- **PROBLEM**
Whenever a line of the records below contains the word "fundmesmart", copy that line.

- **INPUT**
___
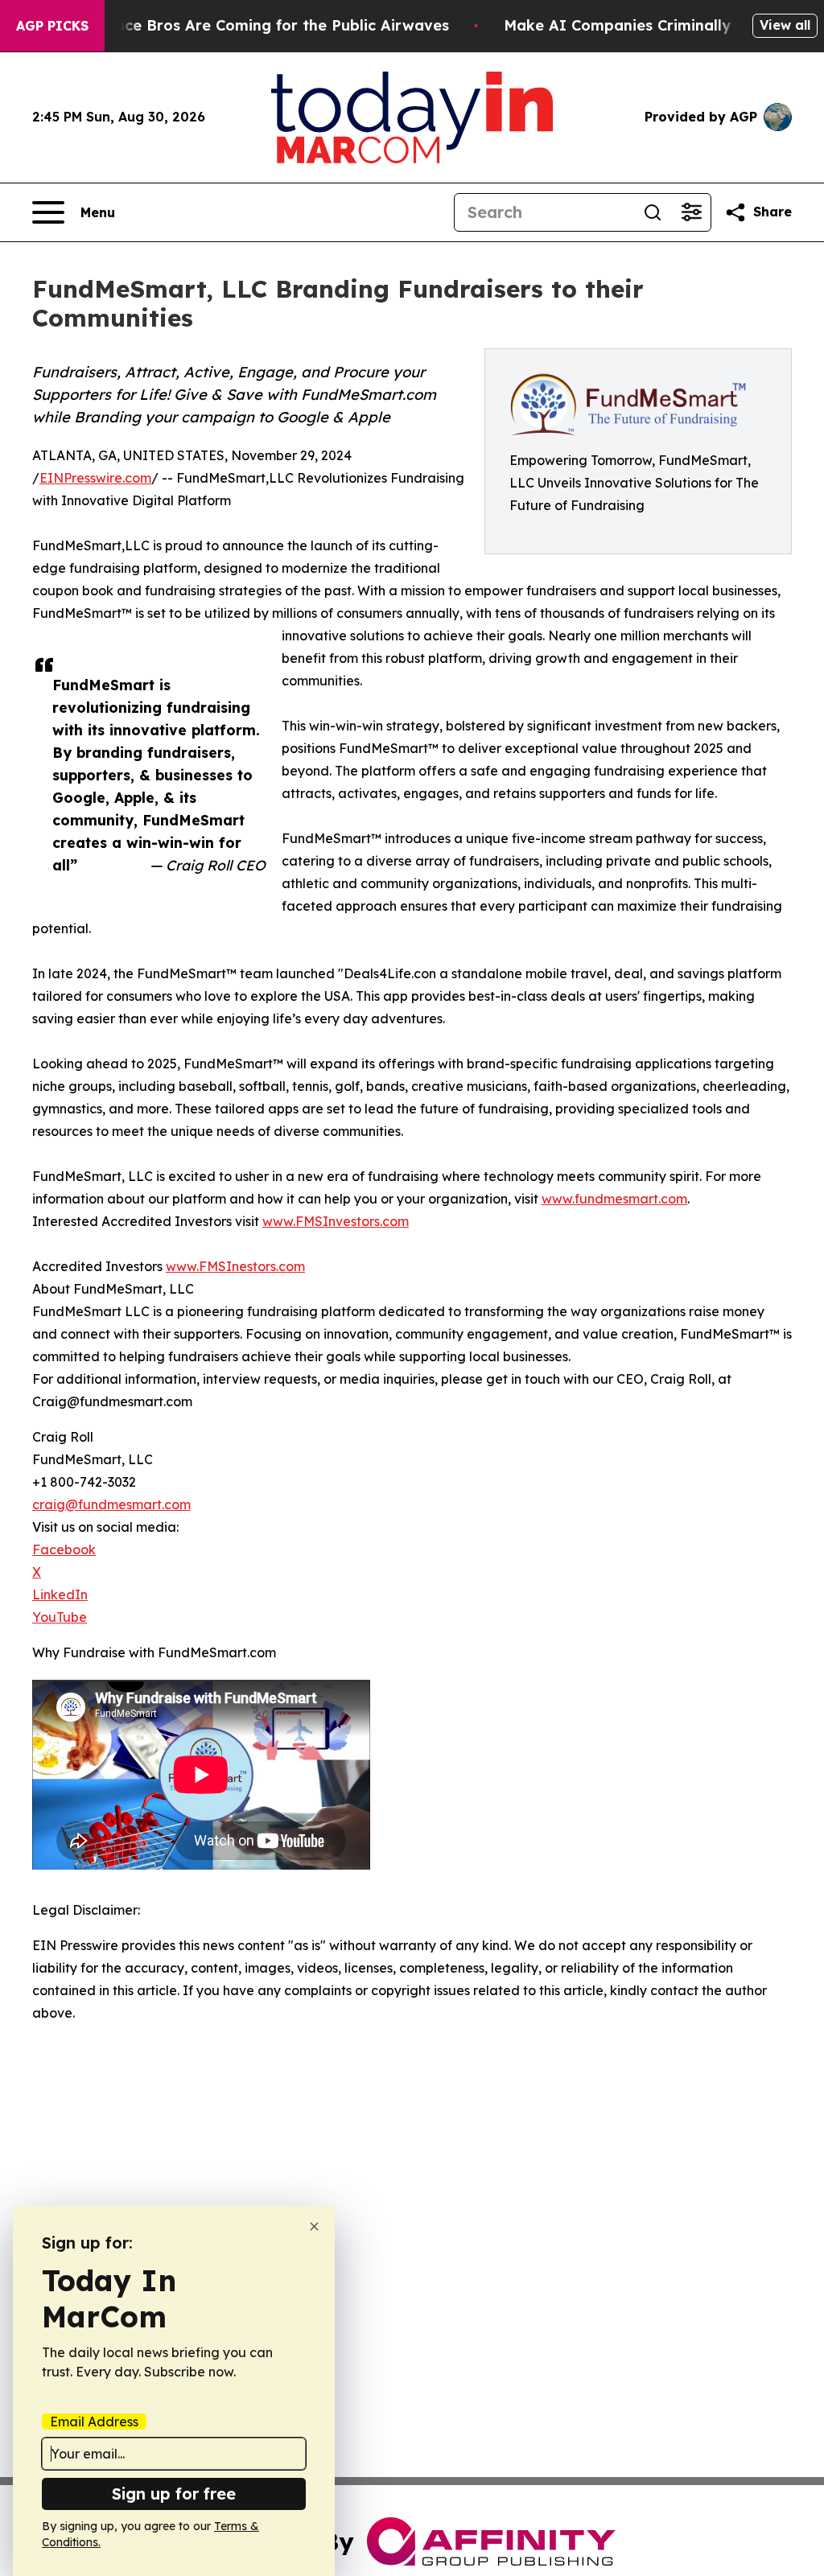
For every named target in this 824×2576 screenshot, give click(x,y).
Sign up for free (174, 2493)
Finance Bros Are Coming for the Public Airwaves (266, 25)
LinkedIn (60, 1594)
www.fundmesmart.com (614, 1199)
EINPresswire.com (95, 478)
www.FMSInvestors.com (335, 1221)
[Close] (314, 2226)
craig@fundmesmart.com (111, 1504)
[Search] (652, 212)
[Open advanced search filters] (691, 212)
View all (785, 25)
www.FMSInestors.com (235, 1266)
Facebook (64, 1549)
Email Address (94, 2421)
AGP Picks (52, 26)
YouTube (59, 1617)
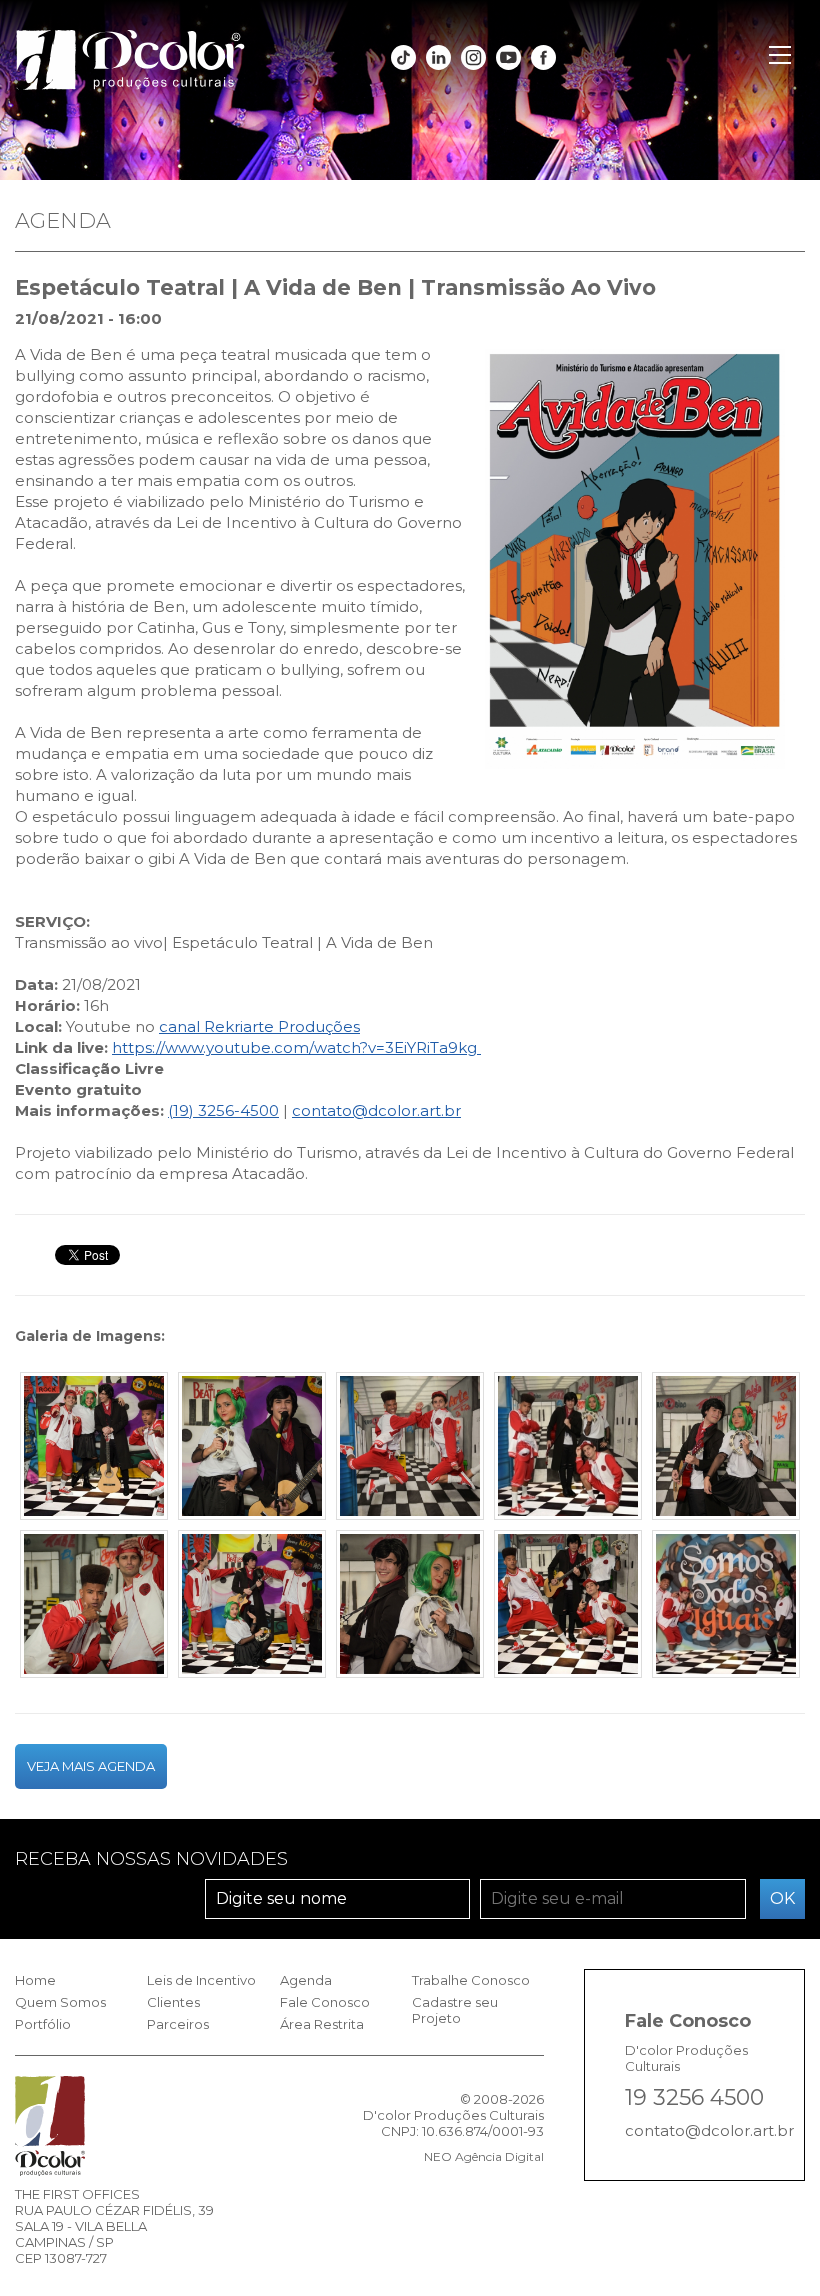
___
- **EXERCISE ANSWER**
www.fundmesmart.com (614, 1199)
craig@fundmesmart.com (111, 1504)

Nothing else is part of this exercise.